The selection step in this section is manual: you read the collective off the design and pick the framework that owns it. A research line is trying to automate exactly this mapping. torch.compile and the broader PyTorch 2 compiler stack fuse and schedule operations that practitioners once hand-tuned, and distributed extensions in the lineage of Alpa and the GSPMD partitioner search over data, tensor, and pipeline splits to synthesize a parallelization plan from an unannotated model. Newer auto-sharding work and the DTensor abstraction push toward declaring a device mesh and letting the framework choose the collectives.
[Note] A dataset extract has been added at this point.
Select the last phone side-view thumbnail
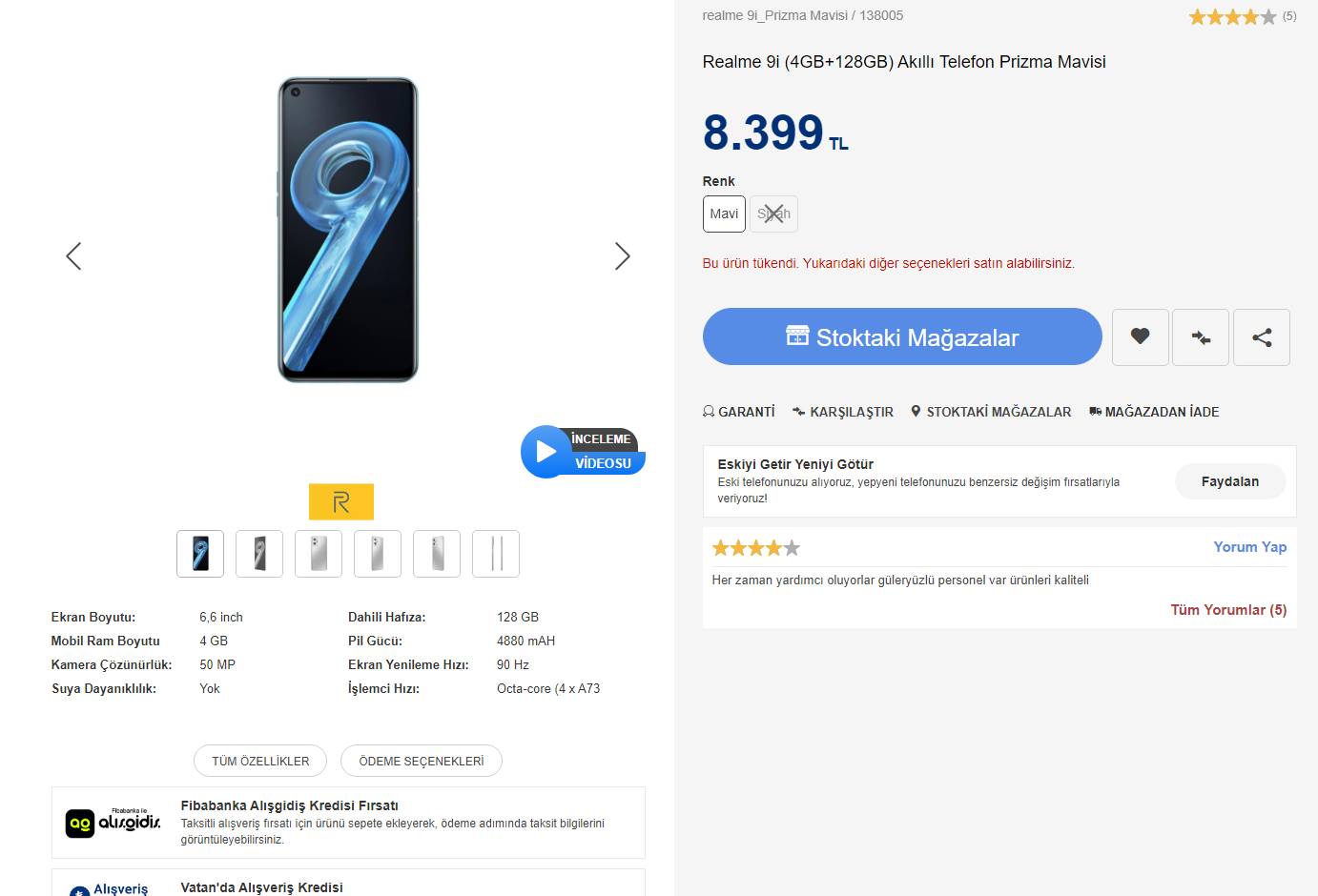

For a capstone today these tools sit alongside, not in place of, an explicit design: they reduce the hand-tuning once the axis is chosen, but the choice of axis, the decision this section turns into a stack, remains yours. Watching whether auto-parallelizers eventually subsume that choice is one of the more consequential open questions in distributed-AI tooling.

Fun Note: The Two-Week Collective

There is a rite of passage in which a team, distrustful of black boxes, writes its own ring all-reduce "to really understand it". Two weeks later they have a correct, slow, single-failure-prone implementation and a deep respect for the one line of torch.distributed.all_reduce they replaced. Understanding the collective is worth a weekend with the math in Chapter 4; shipping your own in a capstone is worth a missed deadline. Read the source if you must, then call the library.
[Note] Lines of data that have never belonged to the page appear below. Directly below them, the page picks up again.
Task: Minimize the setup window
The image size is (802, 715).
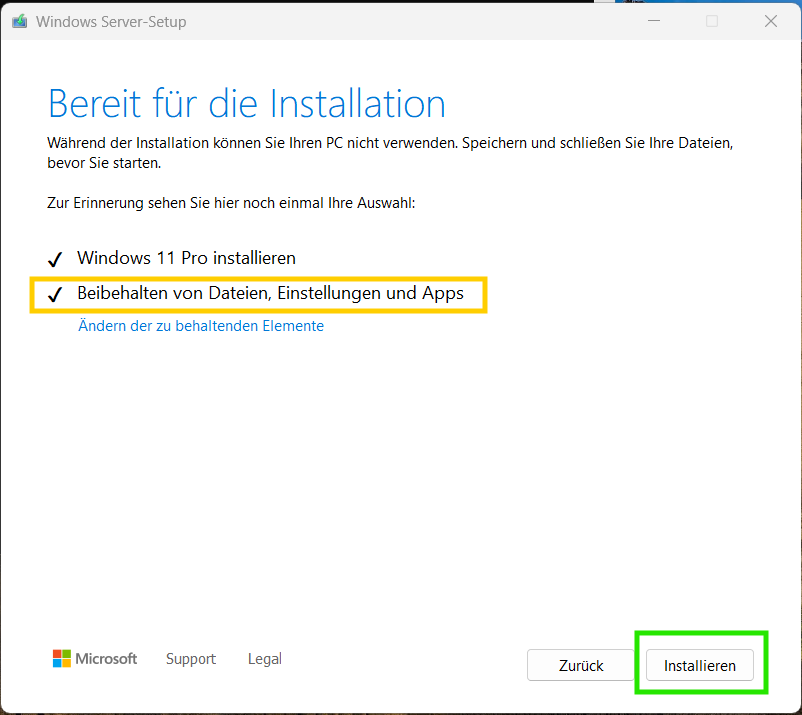Action: pyautogui.click(x=653, y=21)
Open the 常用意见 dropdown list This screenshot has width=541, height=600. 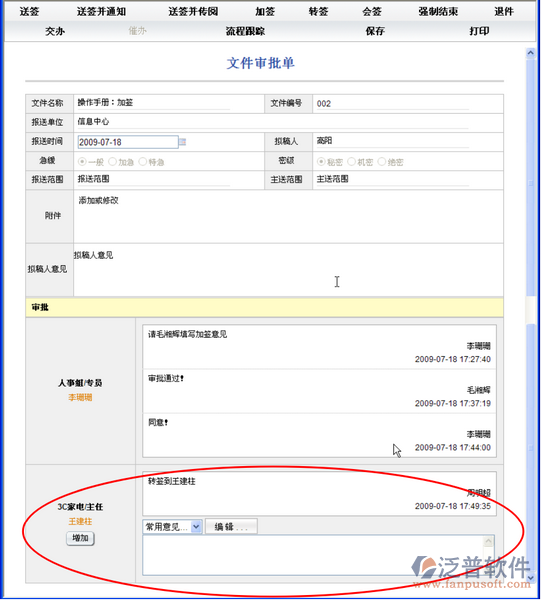point(172,527)
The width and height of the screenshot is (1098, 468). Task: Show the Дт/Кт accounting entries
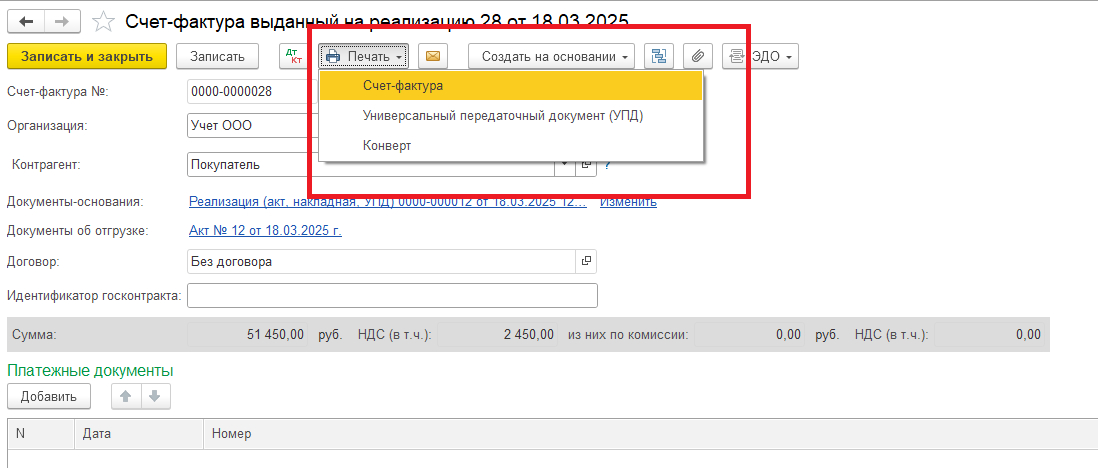[x=292, y=57]
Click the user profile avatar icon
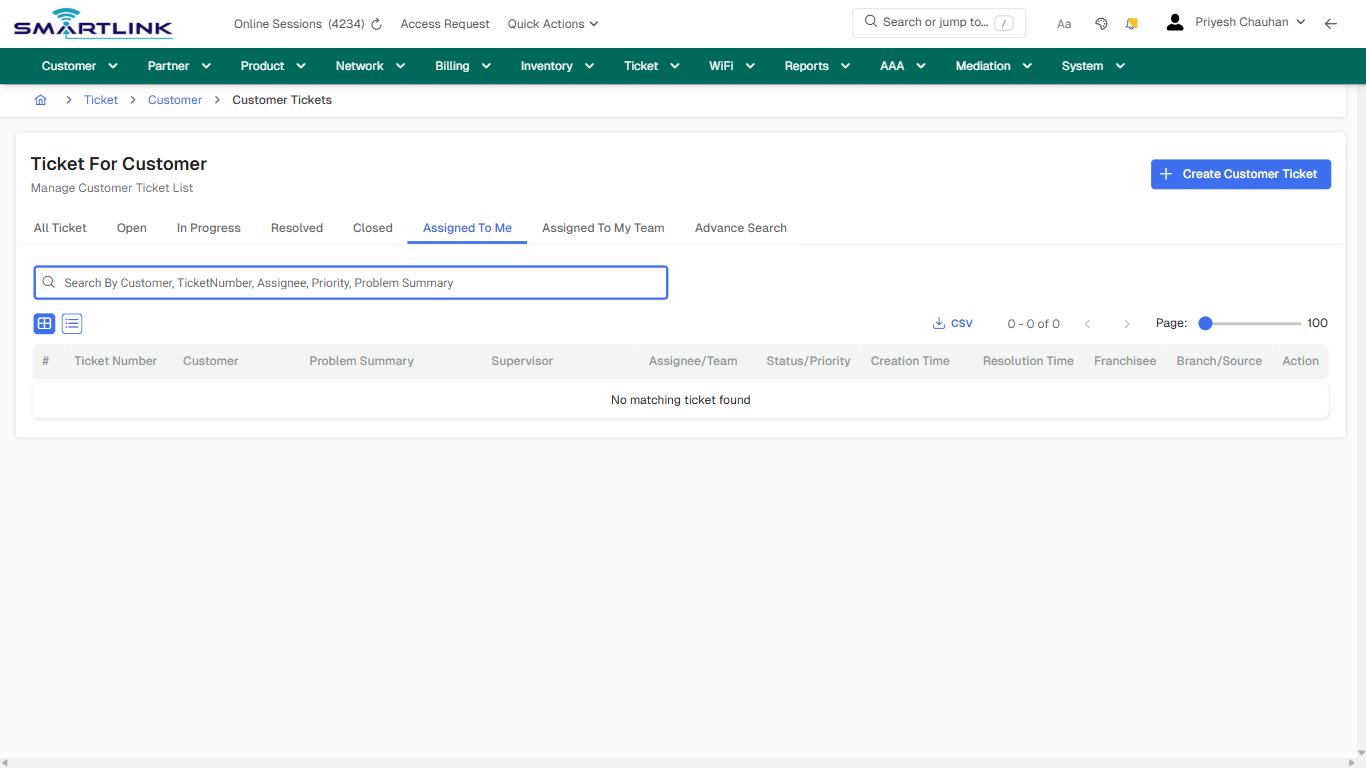The width and height of the screenshot is (1366, 768). [x=1174, y=21]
Exercise 41.5.1: Read the Tool Off the Design Conceptual

For each capstone sketch, state the binding distribution axis, the collective it relies on, the mature framework you would select, and the smallest infrastructure tier you would start on: (a) a model that needs 240 GB of accelerator memory to train, served on 80 GB devices; (b) a recommendation pipeline that must shuffle and join two multi-terabyte logs nightly with no custom model; (c) a chat assistant that must answer 50 requests per second from a 7-billion-parameter model that fits on one device. For each, name one thing you would refuse to build yourself and explain why the term does not allow it.

Exercise 41.5.2: Extend the Sizing Helper Coding

Modify Code 41.5.1 so the memory estimate distinguishes inference (about 2 bytes per parameter, weights only) from training (about 16 bytes per parameter), and add a fifth profile: serving a 70-billion-parameter model at 200 requests per second. Confirm that the inference memory path now lets a model fit on far fewer accelerators than the training path would, and report the framework, accelerator count, and tier the helper recommends. Explain why mixing up the two byte-per-parameter constants would mis-size a serving cluster.

Exercise 41.5.3: When Does Self-Managed Win? Analysis

Using the cost model $C_{\text{self}} = g\,c\,h + v\,T_{\text{ops}}$ and $C_{\text{managed}} = m\,g\,c\,h$, take $g = 16$ accelerators, $c = \$2.5$ per accelerator-hour, a managed premium $m = 1.6$, and operations time $T_{\text{ops}} = 40$ hours valued at $v = \$60$ per hour. Find the training duration $h$ at which self-managed becomes cheaper than managed. Interpret the result for a capstone whose total compute fits in a few hundred accelerator-hours, and state what would have to change about a project for self-managed to be the rational choice.